À partir de mars 2021, ces travailleurs n’auront plus besoin de l’autorisation de leur employeur pour changer d’emploi, voyager ou quitter définitivement l’Arabie saoudite, où vivent quelque 10 millions d’immigrés, a indiqué le ministère des Ressources humaines et du développement social.
Les réformes, si elles sont pleinement mises en œuvre, pourraient avoir un impact important pour les travailleurs étrangers qui vivent dans des logements surpeuplés et n’ont aucune possibilité de recours contre des employeurs abusant de leur situation.
Les organisations de défense des droits humains ne cessent d’appeler l’Arabie saoudite à abolir le système de Kafala, qui met l’employé étranger à la merci de son employeur et qui est assimilé à une forme d’esclavage moderne.
« Cette initiative améliorera l’environnement de travail » en Arabie saoudite, a souligné le ministère dans une déclaration publiée par l’agence de presse officielle saoudienne SPA.
Les nouvelles dispositions entreront en vigueur le 14 mars prochain, selon la même source.

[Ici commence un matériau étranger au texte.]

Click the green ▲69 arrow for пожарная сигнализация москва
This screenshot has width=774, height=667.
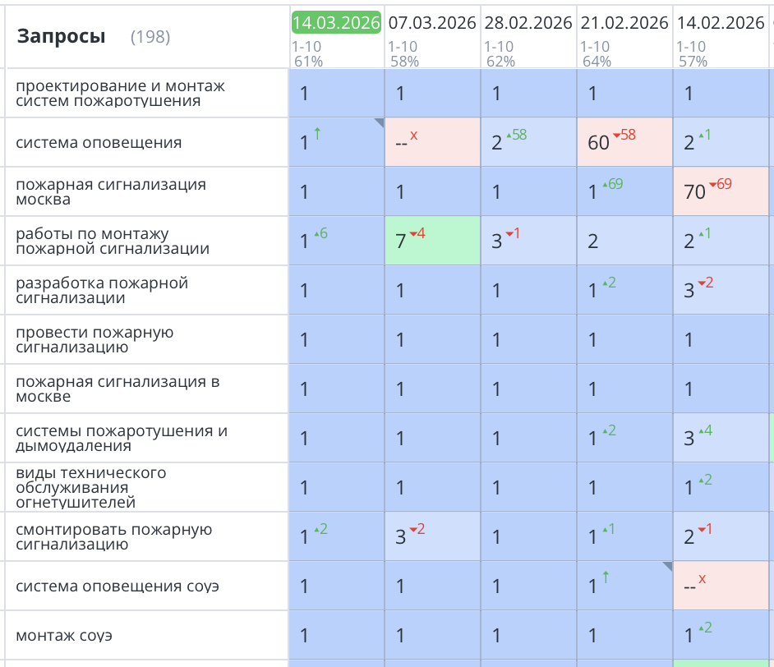[613, 185]
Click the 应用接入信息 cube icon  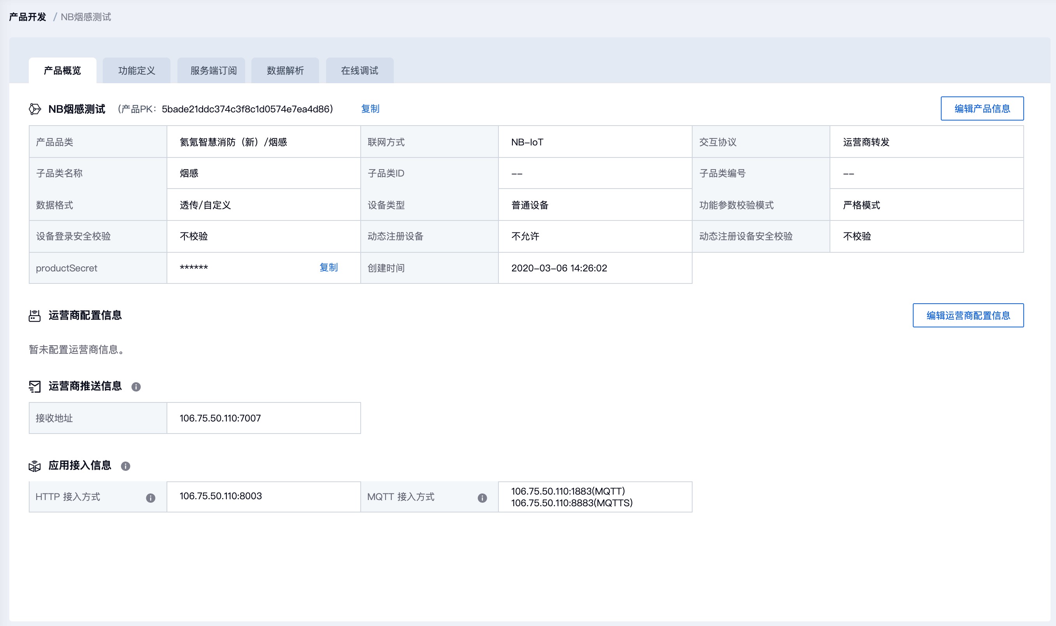point(35,466)
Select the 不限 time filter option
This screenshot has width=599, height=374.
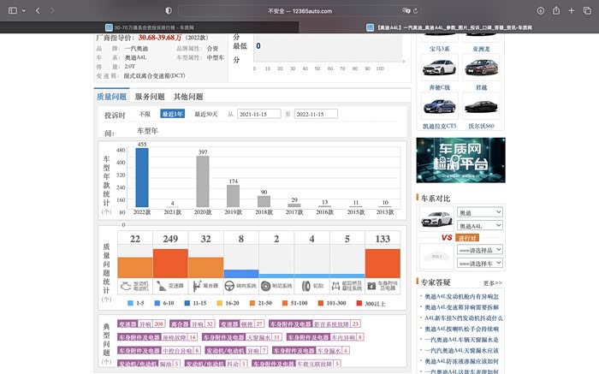coord(145,114)
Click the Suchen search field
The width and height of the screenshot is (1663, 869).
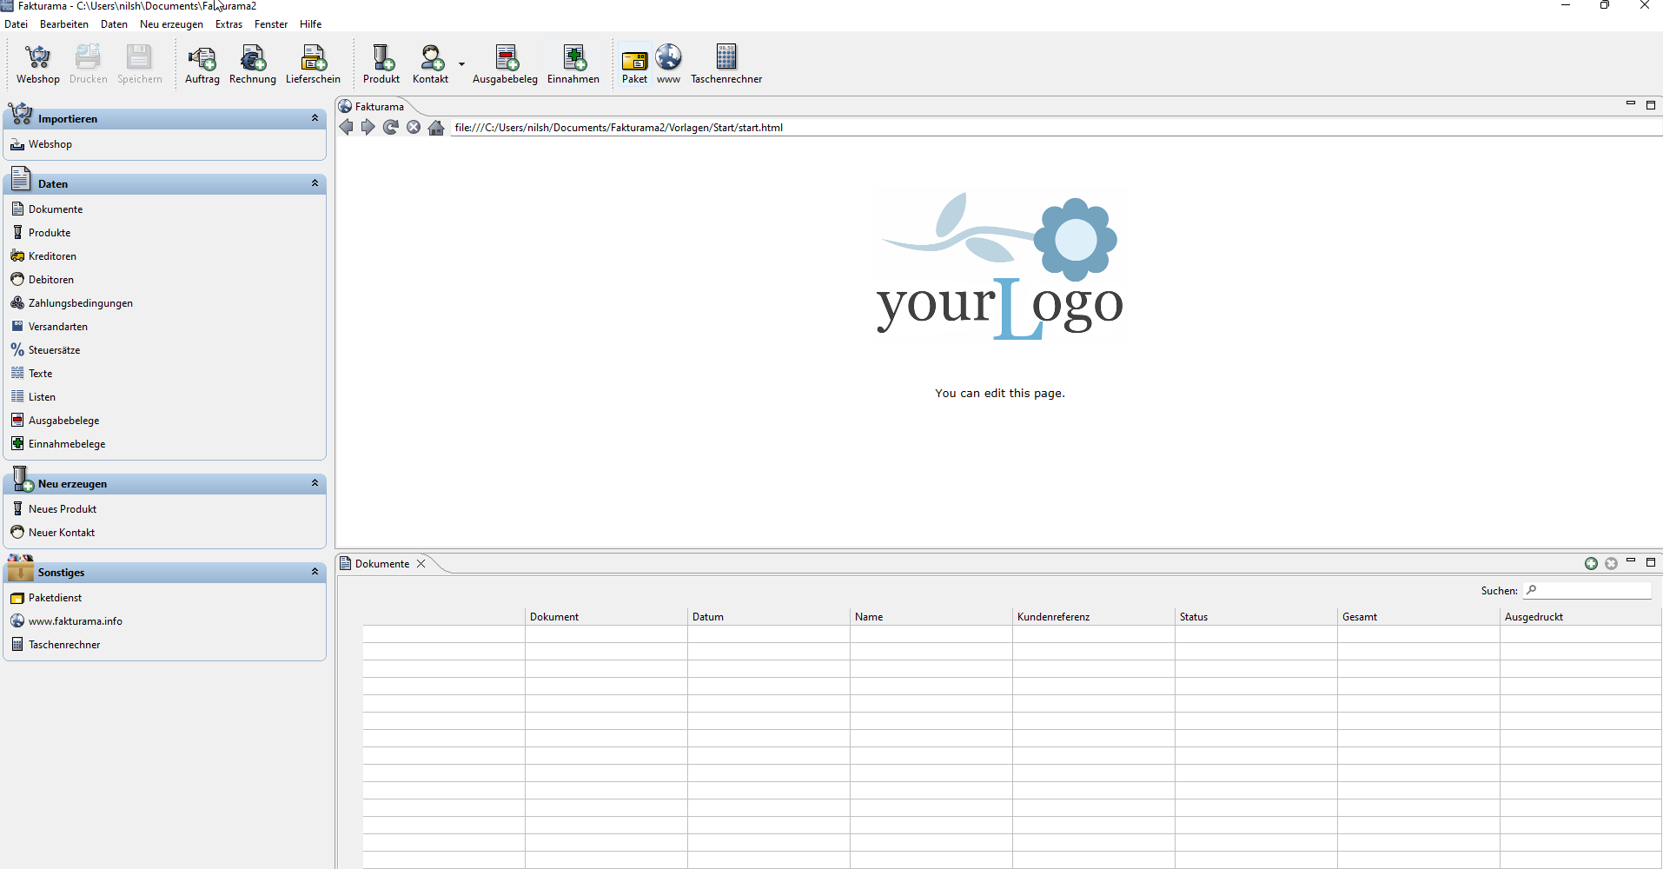pyautogui.click(x=1587, y=590)
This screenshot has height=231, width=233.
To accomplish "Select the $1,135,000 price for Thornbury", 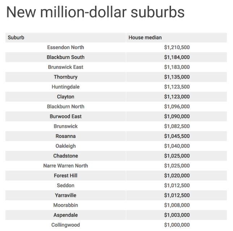I will [x=177, y=77].
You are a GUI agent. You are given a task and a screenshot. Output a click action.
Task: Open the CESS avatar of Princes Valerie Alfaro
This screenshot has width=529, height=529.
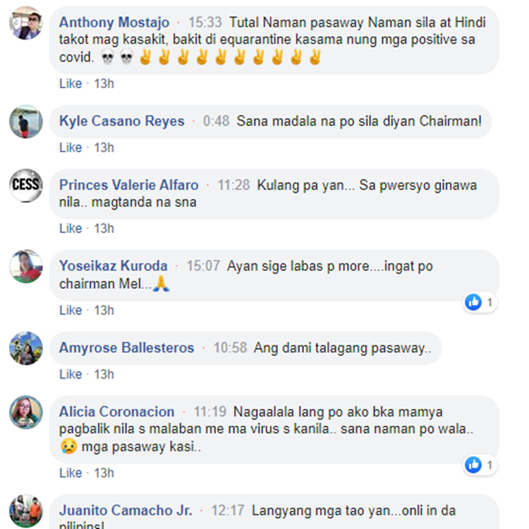26,186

« La réforme des visas de sortie et de retour permet aux travailleurs expatriés de voyager (…) sans l’approbation de l’employeur qui sera informé par voie électronique de leur départ », a déclaré le ministère.
Les étrangers pourront obtenir un « visa de sortie définitive » sans l’accord de l’employeur et « avec toutes les garanties financières ou autres liées à la rupture du contrat de travail », a-t-il ajouté.

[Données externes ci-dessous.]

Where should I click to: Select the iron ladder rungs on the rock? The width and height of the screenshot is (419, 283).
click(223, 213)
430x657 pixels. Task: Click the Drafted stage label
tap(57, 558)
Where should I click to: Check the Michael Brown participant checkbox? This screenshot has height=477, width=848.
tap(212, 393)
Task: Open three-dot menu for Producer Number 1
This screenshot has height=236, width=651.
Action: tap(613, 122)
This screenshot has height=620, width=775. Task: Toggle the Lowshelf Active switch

Selon Sattam Alharbi, ministre adjoint des Ressources humaines, ce visa abolira de fait la disposition consistant à déclarer l’employé en fuite, ce qui lui fait risquer la prison ou l’expulsion.
« Ce ne sont pas de petits changements, c’est énorme », a déclaré M. Alharbi à l’agence Bloomberg mercredi.

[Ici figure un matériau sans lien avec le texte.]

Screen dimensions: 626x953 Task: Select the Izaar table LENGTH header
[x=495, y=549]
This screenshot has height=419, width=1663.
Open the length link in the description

« Nous voulons attirer les talents, améliorer les conditions de travail et rendre le marché du travail saoudien plus dynamique et plus productif », a-t-il ajouté.
Les nouvelles réglementations ne s’appliqueront pas aux quelque 3,7 millions employés de maison, a-t-il cependant souligné.
Nombreuses insuffisances
Les réformes annoncées sont importantes mais elles sont loin de démanteler complètement le système de Kafala, les employeurs pouvant toujours annuler le séjour des travailleurs à tout moment, a estimé Rothna Begum, chercheuse à l’ONG Human Rights Watch (HRW).
« Cela signifie que les travailleurs peuvent toujours être confrontés à des abus et à l’exploitation, car les employeurs continuent de détenir ce pouvoir sur eux », a-t-elle déclaré à l’AFP.
L’exclusion des employés de maison des réformes est aussi problématique, étant donné que beaucoup d’entre eux sont contraints de travailler de longues heures, souffrent de rétention de salaires et sont même victimes de sévices physiques et d’abus sexuels, a-t-elle déclaré.
De nombreux travailleurs étrangers en Arabie saoudite disent qu’ils sont souvent l’objet d’extorsion de leurs parrains, qui peuvent exiger une partie de leur salaire alors que beaucoup se sont endettés lourdement dans leur pays d’origine pour acheter un visa de travail dans le royaume.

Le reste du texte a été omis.